Iranians in Iraq and Kurdistan-Iraq vote for first time 18.6.2005
Headline "Iranians in Iraq vote for first time"

 




BAGHDAD, June 17: Polling stations were open in four locations across Iraq on Friday to allow Iranian expatriates to vote here for the first time in their own country’s presidential election.

Several hundred people cast ballots in Baghdad and the central holy city of Karbala. But turnout was weak at other locations with only a few dozen showing up in the southern port city of Basra and in Suliemaniyah, in the northern Kurdistan region, officials said.

The voting in Iraq is of major significance given the deep-seated animosity that existed between the former regime of Saddam Hussein and the Islamic republic to the east.

Iraq fought a 1980-1988 war against Iran in which an estimated one million people died. Saddam at the time expelled thousands of Iraqis of Iranian origin, most of them Shiites from the south.

“This is of special importance to us because it is another proof of the new chapter in relations between Iraq and Iran,” said Hasan Kazimi Qomi, the Iranian ambassador in Baghdad.

“A very dark cloud has already passed over.”

Iran’s Foreign Minister Kamal Kharazi came to Iraq in May, shortly after the Shia-dominated government of Prime Minister Ibrahim Jaafari was sworn in, the highest-ranking Iranian official to visit since the fall of military dictator Saddam’s regime two years ago.

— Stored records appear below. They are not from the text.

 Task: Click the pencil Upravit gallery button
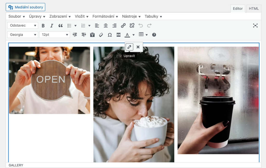pos(129,47)
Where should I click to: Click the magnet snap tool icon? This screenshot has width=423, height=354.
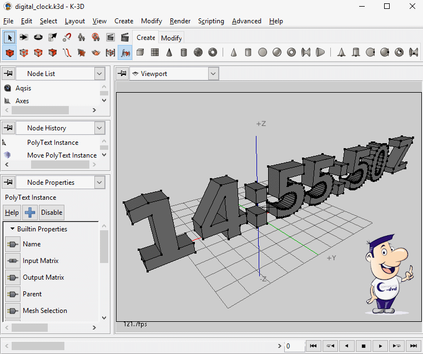tap(67, 38)
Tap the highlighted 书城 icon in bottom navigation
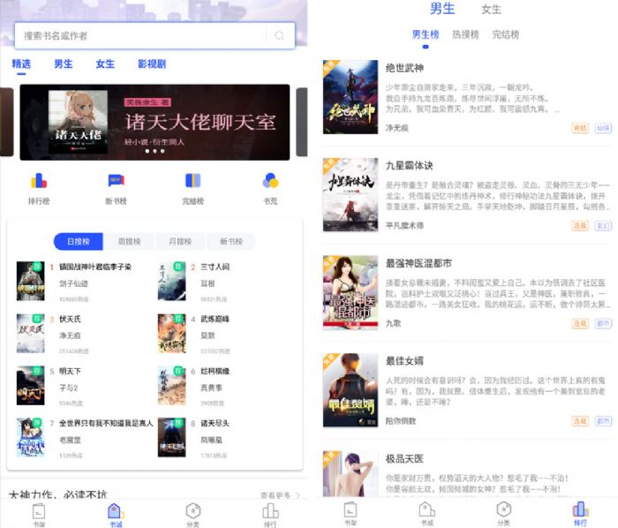Screen dimensions: 618x528 pos(116,513)
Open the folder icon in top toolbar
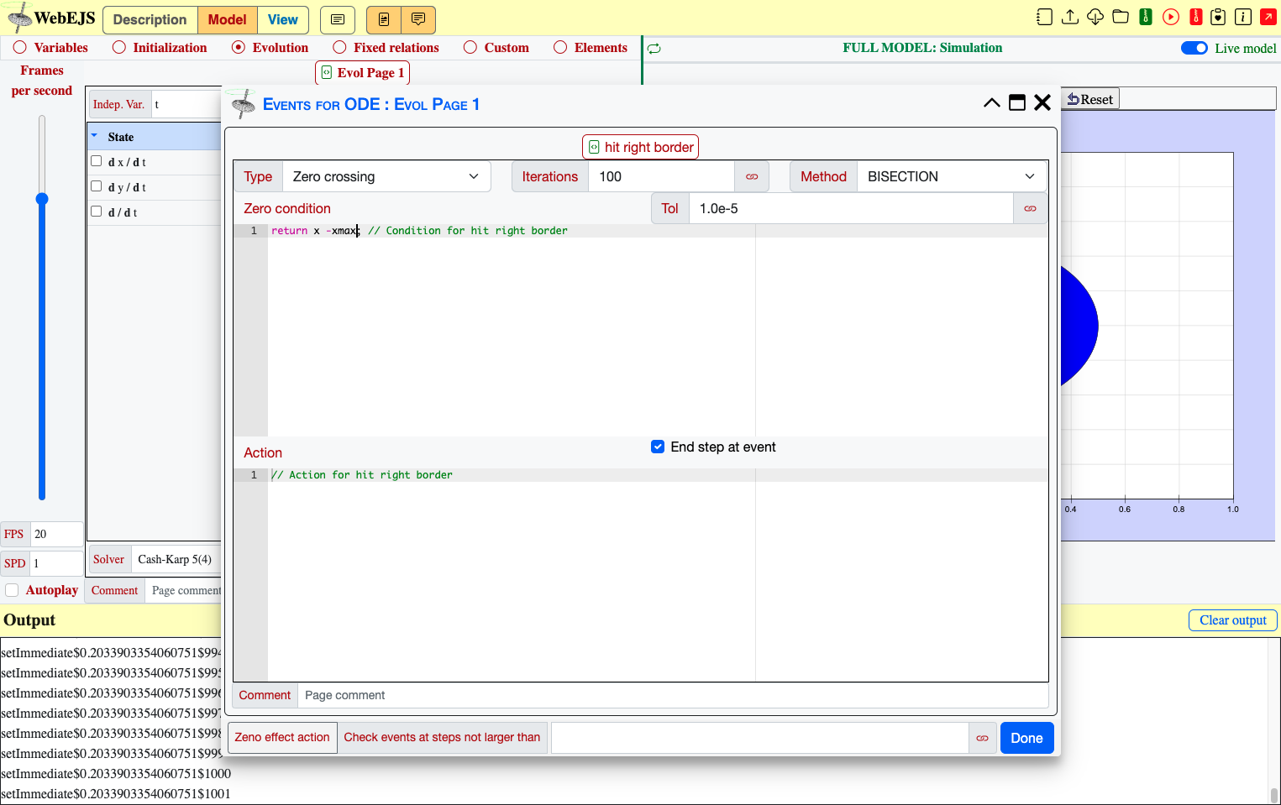 coord(1120,17)
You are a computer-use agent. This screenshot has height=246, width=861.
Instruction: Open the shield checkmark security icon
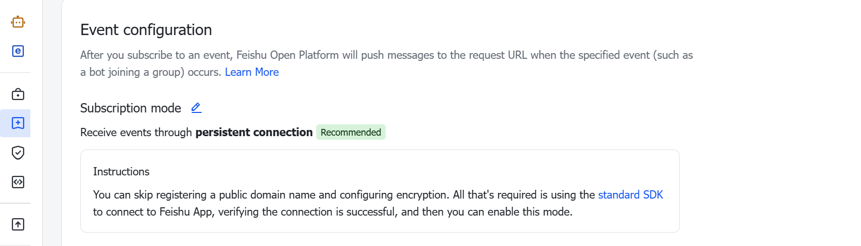pos(18,153)
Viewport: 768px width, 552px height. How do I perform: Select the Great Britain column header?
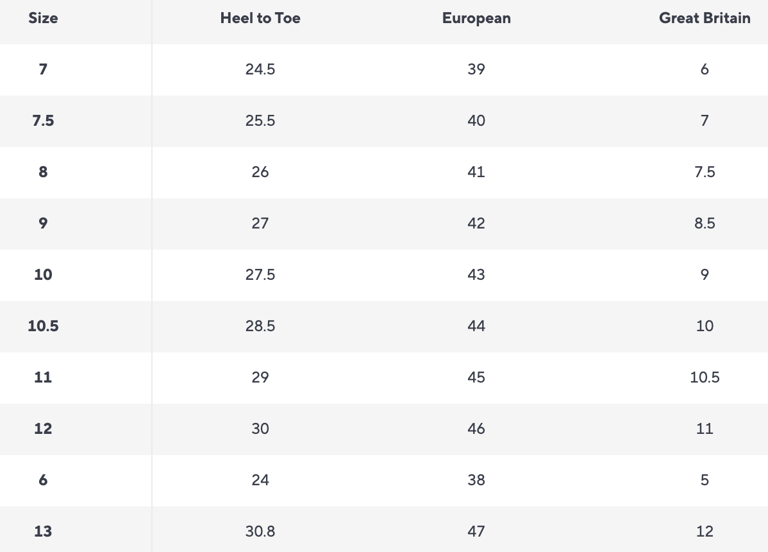(705, 18)
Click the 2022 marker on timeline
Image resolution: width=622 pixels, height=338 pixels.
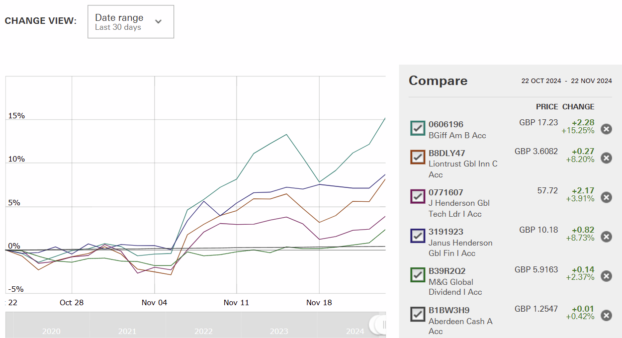point(203,331)
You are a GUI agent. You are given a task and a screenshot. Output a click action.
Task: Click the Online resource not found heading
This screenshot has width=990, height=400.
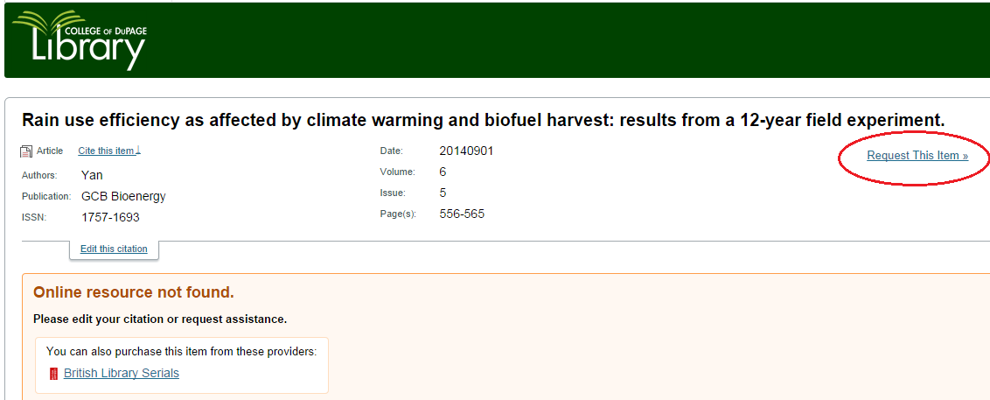point(134,292)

Several ministers in Jaafari’s government and leading allies including Abdul Aziz al-Hakim, who heads the Shia bloc in parliament, spent many years in exile in Tehran and have close ties with Iran.

Iranian officials in Baghdad estimate the number of Iranians in Iraq at about 12,000. However, it is unclear if this figure includes Iranian Kurds living in Kurdistan who have called for a boycott of the Iran vote.

In the south alone there are about 3,000 Iranian women who had come to Iraq after Saddam’s fall with their Iraqi husbands, members of the paramilitary Badr Brigade trained and supported by Iran to fight the former regime, according to embassy official Sayed Sadati.

The spiritual leader of Iraq’s majority Shias, Grand Ayatollah Ali Sistani, is Iranian. But his aides said it would be complicated for Sistani to leave his base in Najaf and travel to nearby Karbala to cast his ballot.

Sistani was the driving force in rallying millions of Shias to vote for the United Iraqi Alliance (UIA) list headed by Hakim.

“Long live the Islamic republic!” declared Malika Ali Amin, 55, as she entered the polling station at the Iranian embassy in Baghdad.

She deposited her ballot in a box on a table with the Iranian flag on the side and a portrait of revolutionary leader Ayatollah Ruhollah Khomeini staring from above.

Amin said she voted for frontrunner Akbar Hashemi Rafsanjani. She was expelled from the central city of Kufa with her family in the early 1980s and except for occasional visits back she has no desire to return.

Another group of voters born in the southern Iraqi city of Amara and now living in predominantly Arab Ahwaz province in Iran voiced similar sentiments.

“What’s there to come back to, they took away everything from us,” says Badriya Haidari, 53, adding that her 18-year-old son Zuhair was executed by Saddam’s henchmen in 1983.